Aileen Quinton has spoken out after George Hamilton stated that he would support the idea of a discussion about when to “draw the line” under the Province’s troubled past.

Chief Constable George Hamilton

Chief Constable George Hamilton

The chief constable has previously warned about the pressures which policing past crimes are placing on the present-day PSNI.

Ms Quinton, whose mother was killed in the Enniskillen bombing in 1987, said she had been reduced to tears by his remark, which he made in a BBC news report, broadcast on Thursday.

She responded with a hard-hitting statement in which she said that the PSNI’s leader’s job is simply to chase down criminals, “not to call for any debates about letting murders be written off”.

Ms Quinton said: “The chief constable’s words had me in tears yesterday morning.

Betrayal from someone in his position strikes deep. It is not ‘just’ the betrayal re my mother and the notion of writing off her murder.

“It is a betrayal of a lot of what she and my father stood for.

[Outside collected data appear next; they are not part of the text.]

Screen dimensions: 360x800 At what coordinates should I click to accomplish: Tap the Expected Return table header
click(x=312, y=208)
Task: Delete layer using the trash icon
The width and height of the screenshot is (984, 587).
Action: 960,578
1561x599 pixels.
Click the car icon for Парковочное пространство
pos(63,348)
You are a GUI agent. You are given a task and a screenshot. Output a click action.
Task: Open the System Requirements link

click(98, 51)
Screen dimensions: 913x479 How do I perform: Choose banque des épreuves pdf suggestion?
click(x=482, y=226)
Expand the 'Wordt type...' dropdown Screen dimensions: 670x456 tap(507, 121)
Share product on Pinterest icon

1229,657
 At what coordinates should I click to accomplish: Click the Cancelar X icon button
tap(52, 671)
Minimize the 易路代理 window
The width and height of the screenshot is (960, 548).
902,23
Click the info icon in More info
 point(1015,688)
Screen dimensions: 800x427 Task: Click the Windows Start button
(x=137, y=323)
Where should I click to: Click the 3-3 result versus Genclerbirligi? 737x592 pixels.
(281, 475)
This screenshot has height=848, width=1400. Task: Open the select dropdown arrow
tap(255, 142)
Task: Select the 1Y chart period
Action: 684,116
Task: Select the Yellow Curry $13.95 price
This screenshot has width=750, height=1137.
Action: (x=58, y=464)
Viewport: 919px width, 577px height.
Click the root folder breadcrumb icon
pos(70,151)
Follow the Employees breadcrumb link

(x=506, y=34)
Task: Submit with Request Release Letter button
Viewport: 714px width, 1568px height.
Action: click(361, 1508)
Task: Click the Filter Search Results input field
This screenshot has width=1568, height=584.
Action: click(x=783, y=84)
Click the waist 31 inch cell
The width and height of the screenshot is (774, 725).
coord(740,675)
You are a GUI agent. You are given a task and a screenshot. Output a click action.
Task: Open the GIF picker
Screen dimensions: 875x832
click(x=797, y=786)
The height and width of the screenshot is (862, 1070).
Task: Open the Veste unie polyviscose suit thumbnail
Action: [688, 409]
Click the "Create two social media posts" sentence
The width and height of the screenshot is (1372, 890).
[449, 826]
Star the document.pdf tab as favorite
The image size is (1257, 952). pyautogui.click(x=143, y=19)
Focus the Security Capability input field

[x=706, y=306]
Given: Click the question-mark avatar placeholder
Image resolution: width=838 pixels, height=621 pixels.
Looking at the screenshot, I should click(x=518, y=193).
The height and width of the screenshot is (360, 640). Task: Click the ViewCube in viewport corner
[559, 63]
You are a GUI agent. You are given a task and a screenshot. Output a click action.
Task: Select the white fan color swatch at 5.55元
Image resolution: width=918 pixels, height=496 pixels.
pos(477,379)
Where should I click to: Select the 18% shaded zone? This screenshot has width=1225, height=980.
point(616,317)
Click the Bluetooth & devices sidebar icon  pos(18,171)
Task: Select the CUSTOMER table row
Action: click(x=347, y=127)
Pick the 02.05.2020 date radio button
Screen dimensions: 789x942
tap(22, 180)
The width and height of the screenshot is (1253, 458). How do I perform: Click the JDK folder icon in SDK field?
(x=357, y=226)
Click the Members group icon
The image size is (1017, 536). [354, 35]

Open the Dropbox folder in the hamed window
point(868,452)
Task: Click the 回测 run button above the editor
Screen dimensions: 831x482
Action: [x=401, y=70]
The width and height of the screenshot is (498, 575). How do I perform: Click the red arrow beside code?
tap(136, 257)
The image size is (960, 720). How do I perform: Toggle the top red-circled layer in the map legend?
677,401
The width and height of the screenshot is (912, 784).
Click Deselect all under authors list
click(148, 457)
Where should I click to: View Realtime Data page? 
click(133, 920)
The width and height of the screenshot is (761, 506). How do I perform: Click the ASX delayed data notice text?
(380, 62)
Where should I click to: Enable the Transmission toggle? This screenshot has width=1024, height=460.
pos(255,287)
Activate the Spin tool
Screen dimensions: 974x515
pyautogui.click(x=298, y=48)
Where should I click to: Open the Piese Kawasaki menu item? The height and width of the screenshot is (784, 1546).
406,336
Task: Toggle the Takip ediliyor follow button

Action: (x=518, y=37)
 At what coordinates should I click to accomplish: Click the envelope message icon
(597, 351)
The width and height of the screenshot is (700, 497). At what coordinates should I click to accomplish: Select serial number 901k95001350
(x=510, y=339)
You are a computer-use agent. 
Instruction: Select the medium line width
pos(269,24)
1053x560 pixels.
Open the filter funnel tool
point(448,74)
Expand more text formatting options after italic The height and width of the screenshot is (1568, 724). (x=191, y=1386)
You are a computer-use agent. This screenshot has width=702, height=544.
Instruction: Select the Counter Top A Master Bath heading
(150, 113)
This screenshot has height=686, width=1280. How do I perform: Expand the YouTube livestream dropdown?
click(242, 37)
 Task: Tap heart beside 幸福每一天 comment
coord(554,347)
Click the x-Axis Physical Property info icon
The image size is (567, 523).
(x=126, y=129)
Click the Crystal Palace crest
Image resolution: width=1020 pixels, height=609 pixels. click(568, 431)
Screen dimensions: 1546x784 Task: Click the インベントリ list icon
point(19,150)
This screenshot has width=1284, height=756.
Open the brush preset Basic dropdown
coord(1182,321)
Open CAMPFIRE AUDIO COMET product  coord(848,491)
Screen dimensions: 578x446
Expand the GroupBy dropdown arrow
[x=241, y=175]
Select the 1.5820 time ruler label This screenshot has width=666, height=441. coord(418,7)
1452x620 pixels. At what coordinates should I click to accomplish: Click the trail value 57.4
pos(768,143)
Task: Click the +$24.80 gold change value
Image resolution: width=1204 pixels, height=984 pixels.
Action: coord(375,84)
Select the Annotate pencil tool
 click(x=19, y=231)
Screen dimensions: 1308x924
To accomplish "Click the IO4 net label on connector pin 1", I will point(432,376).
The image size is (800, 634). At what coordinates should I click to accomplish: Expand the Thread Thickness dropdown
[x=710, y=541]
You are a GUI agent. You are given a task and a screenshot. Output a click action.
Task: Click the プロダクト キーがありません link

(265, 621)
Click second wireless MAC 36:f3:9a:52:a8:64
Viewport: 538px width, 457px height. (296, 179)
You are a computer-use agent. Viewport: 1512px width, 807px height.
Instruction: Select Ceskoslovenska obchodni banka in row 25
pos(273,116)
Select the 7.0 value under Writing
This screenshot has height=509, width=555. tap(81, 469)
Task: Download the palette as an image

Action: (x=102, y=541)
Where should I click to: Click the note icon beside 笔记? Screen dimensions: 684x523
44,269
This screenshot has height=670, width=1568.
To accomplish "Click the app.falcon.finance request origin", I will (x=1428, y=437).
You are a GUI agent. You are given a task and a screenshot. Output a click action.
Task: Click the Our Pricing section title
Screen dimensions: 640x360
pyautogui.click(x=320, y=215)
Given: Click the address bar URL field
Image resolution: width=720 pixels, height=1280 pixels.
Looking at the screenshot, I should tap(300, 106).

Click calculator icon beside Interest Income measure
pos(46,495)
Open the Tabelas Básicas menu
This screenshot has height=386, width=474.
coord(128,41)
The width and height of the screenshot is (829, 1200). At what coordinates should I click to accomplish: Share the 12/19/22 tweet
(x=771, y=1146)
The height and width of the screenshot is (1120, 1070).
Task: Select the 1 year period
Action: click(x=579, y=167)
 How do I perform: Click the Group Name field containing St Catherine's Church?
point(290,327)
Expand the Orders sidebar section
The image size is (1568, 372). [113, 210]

“My father joined the RUC Reserve at 65 and didn’t retire from it until 70. He wanted to do his bit in protecting us all and respond in a legitimate manner to the terrorist threat posed.”

Willie Frazer, who has been bereaved repeatedly by IRA violence, said he was disappointed by the remark, “given the fact he knows the price that was paid in blood and suffering to uphold justice”.

Mr Frazer said the Mr Hamilton appeared to be trying promote a discussion of an Troubles-era amnesty

The Attorney-General John Larkin had faced a hostile reaction from many victims in 2013 when he mooted the idea of an end to such prosecutions.

The chief constable’s comment formed part of a roughly two-and-a-half minute BBC report, broadcast on Thursday’s national 6pm bulletin.

In the clip, which focuses on Troubles-era violence and is available on the BBC Northern Ireland website, he was asked: “Is there a time when you do have to draw the line and have to say, for the good of future generations: Enough is enough, we have to move on?”

He replied: “I think that’s largely a political question. I think that’s a debate worth having.”

Willie Frazer (whose father, two cousins and two uncles were killed by the IRA), said: “Nobody has the right to ask the families who lost their loved ones to give up on any hope they ever had of receiving justice.

“Most of us know we will probably never get it, but we will not betray our dead and allow terrorists to rewrite our history.

“Once you take justice out of the equation then everybody is responsible for what took place in Northern Ireland as nobody is accountable.”

He said that “an amnesty will never be acceptable to the majority of innocent victims”.

These criticisms were put to the PSNI, and its press office was asked whether a Troubles amnesty was in fact what George Hamilton had in mind.

It responded by sending a more substantial set of interview remarks the chief constable had made on the subject of “drawing a line” under the past.

It quoted Mr Hamilton as saying: “The Attorney General, maybe three years ago, put that on the table and there was a negative political response to the suggestion.

“I think it is a debate worth having but I am not advocating one way or the other.

“Fundamentally, how we deal with the past in that sense is for the politicians. My responsibility is to fulfil the statutory obligations I have.

“Section 32 of the Police Act is very clear – to investigate crime, to gather evidence and bring offenders to justice and that is what we are going to do with integrity and honesty.”